When optimizing a function f(x), the variable x can be constrained to be strictly lower than some constant b by instead optimizing the function f(x) + g(x,b). Here, g(x,b) is the barrier function.
Logarithmic barrier function
For logarithmic barrier functions, g(x,b) is defined as \( -\log(b-x) \) when x < b and \( \infty \) otherwise (in 1 dimension. See below for a definition in higher dimensions). This essentially relies on the fact that \( \log(t) \) tends to negative infinity as t tends to 0.
This introduces a gradient to the function being optimized which favors less extreme values of x (in this case values lower than b), while having relatively low impact on the function away from these extremes.

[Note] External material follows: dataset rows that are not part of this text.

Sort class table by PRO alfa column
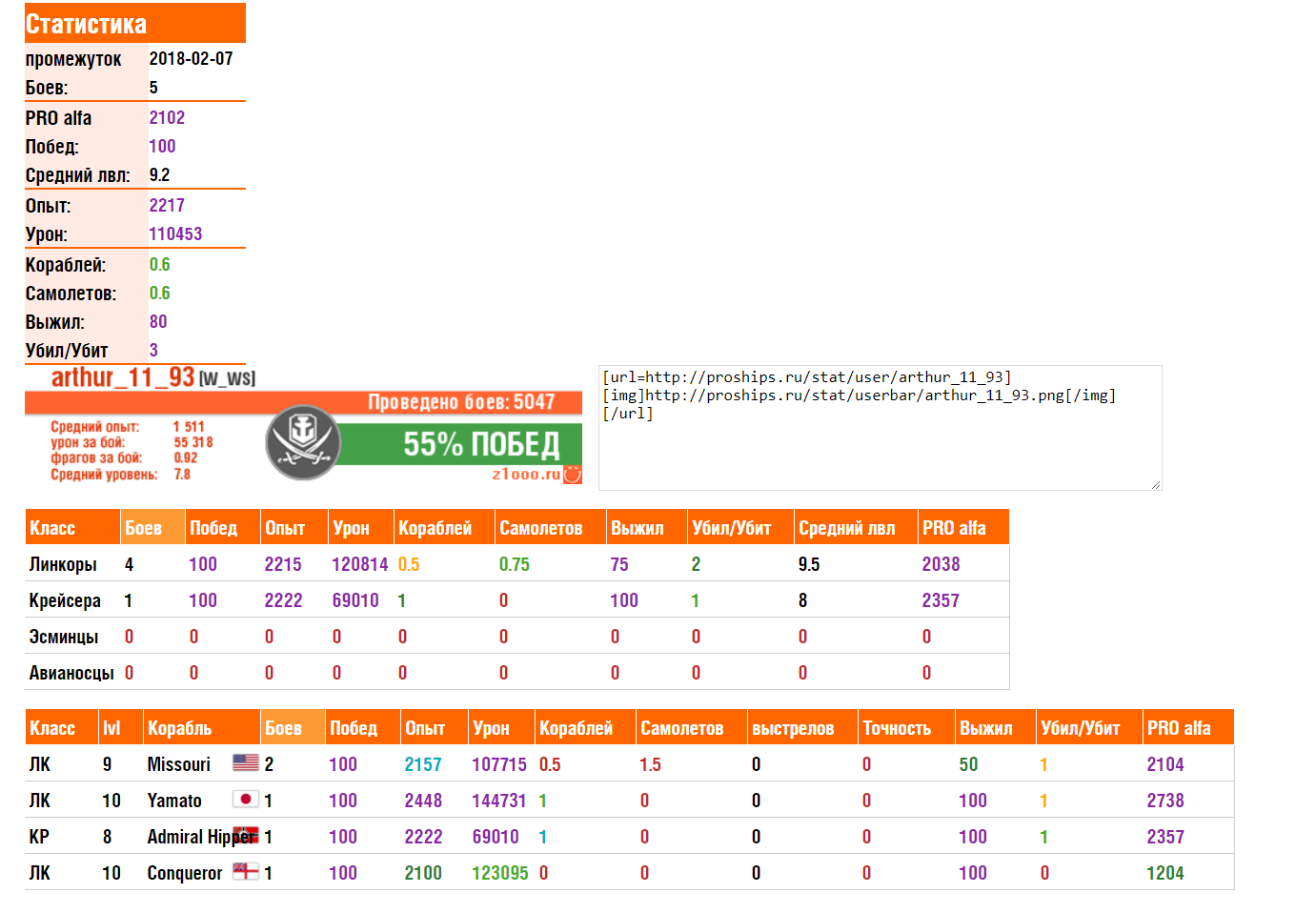The image size is (1316, 913). pyautogui.click(x=963, y=527)
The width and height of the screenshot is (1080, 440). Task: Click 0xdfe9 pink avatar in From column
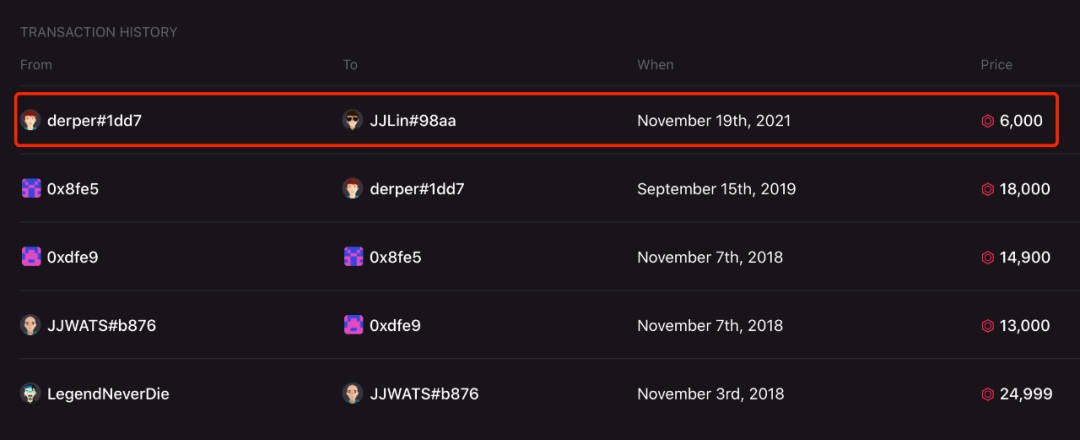31,257
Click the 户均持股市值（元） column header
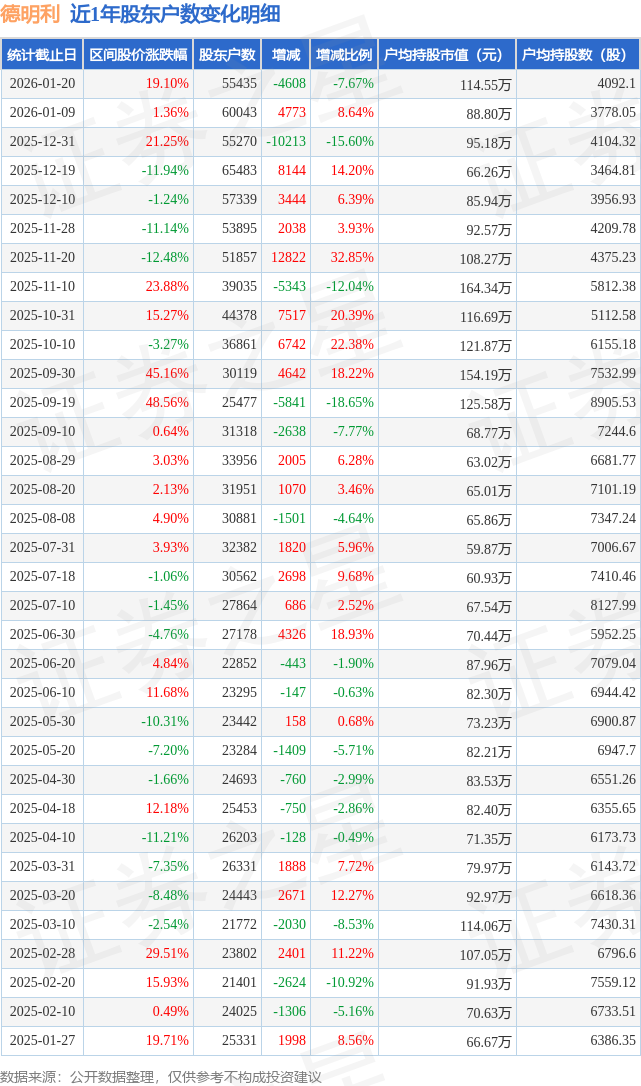This screenshot has width=641, height=1086. click(446, 55)
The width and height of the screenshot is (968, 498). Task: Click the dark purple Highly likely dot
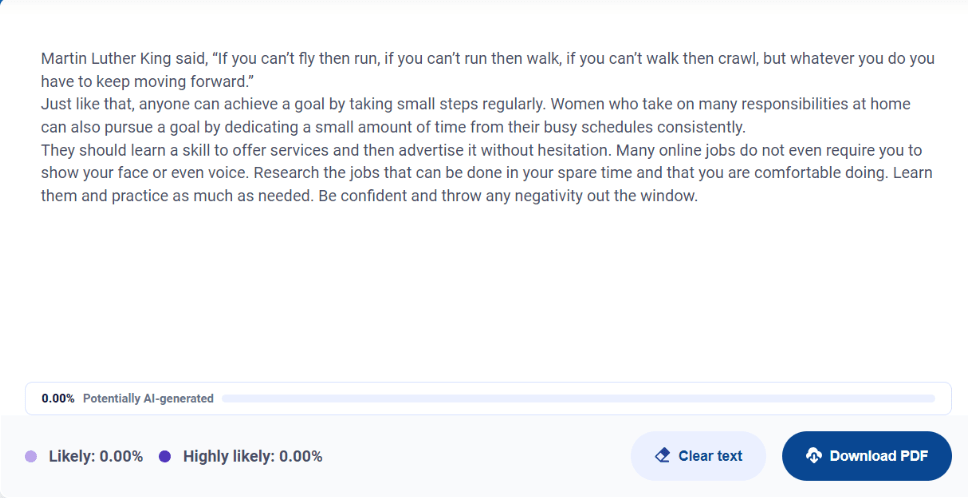tap(165, 457)
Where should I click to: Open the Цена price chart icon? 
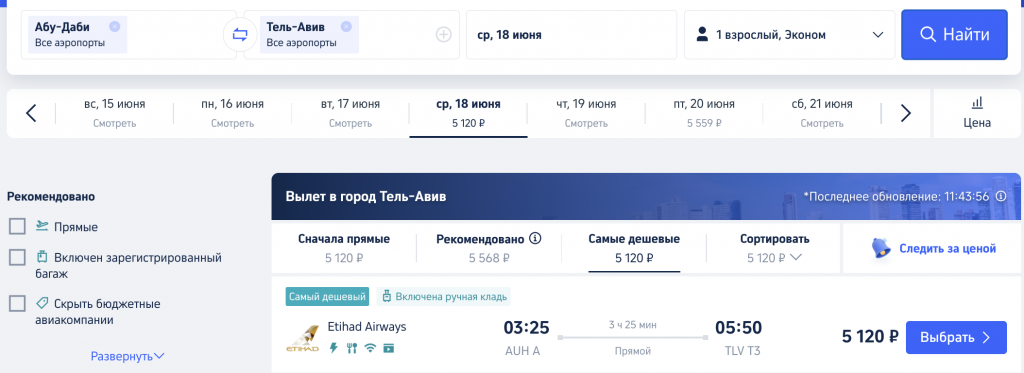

Logarithmic barrier functions may be favored over less computationally expensive inverse barrier functions depending on the function being optimized.
Higher dimensions
Extending to higher dimensions is simple, provided each dimension is independent. For each variable \( x_i \) which should be limited to be strictly lower than \( b_i \), add \( -\log(b_i-x_i) \).
Formal definition
Minimize \(\bold c^Tx subject to \bold a_i^T x \le b_i, i = 1,\ldots,m \)
Assume strictly feasible: \( \{\bold x|A x < b\}\ne\emptyset \)
Define logarithmic barrier \(\Phi(x) = \begin{cases} \sum_{i=1}^m -\log(b_i - a_i^Tx) & \text{for } Ax<b \\ +\infty & \text{otherwise} \end{cases} \)
References
Nocedal, Jorge; Stephen Wright (1999). Numerical Optimization. New York, NY: Springer. ISBN 0-387-98793-2.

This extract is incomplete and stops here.